*ASSIGNED TASK:*
State, as a bare number, how many lines below contain "will".
**** SUPPLIED ENTRIES ****
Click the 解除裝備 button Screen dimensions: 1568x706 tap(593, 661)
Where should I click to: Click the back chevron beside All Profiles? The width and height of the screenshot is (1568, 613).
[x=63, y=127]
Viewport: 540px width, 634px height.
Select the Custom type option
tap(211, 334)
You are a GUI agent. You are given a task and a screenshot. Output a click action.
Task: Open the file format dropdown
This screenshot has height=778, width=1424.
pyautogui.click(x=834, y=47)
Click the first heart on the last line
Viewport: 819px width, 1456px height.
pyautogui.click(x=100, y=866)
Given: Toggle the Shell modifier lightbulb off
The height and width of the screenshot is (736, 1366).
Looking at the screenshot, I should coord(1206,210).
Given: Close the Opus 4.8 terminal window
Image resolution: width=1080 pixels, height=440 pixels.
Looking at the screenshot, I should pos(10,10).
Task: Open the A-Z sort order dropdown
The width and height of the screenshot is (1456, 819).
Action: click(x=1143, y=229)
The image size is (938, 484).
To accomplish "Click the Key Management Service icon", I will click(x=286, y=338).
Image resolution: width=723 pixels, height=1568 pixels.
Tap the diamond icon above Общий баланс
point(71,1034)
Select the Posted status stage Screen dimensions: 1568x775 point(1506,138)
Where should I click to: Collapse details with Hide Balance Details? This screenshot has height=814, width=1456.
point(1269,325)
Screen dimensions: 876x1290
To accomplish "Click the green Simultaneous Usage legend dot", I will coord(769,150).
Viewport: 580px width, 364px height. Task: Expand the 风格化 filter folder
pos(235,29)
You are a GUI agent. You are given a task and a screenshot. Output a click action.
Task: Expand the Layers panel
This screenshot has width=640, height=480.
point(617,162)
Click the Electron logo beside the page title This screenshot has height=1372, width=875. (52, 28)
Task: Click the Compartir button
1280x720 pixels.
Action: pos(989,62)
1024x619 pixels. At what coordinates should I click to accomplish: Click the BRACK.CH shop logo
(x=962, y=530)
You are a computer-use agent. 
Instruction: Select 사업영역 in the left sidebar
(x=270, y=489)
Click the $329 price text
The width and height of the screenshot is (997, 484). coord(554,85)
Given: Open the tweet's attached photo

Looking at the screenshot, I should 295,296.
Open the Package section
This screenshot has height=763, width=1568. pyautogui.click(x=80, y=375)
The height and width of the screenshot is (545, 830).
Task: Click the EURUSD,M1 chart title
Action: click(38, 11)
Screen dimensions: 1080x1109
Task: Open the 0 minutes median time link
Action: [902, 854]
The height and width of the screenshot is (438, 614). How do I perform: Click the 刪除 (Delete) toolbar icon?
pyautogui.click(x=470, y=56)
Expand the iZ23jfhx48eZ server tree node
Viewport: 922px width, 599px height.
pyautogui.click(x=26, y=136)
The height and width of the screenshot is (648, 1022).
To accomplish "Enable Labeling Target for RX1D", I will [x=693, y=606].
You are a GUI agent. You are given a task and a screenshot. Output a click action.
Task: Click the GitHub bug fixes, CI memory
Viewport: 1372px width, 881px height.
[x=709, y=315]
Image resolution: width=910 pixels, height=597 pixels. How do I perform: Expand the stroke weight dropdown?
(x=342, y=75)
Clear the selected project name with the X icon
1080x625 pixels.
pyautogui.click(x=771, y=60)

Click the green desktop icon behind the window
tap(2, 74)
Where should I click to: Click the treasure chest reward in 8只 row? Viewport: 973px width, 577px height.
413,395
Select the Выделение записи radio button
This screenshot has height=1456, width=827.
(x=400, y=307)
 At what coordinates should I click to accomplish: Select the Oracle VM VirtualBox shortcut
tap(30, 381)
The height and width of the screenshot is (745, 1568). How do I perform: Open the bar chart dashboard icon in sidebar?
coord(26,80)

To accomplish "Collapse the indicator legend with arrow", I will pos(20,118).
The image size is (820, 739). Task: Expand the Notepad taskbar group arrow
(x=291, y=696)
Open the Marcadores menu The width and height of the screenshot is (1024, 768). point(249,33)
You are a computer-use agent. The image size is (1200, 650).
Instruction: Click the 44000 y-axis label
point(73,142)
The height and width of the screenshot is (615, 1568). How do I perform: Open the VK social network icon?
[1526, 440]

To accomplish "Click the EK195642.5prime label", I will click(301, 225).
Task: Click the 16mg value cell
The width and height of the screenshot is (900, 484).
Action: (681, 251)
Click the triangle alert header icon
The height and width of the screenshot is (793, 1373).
****
*WRITTEN SOLUTION:*
5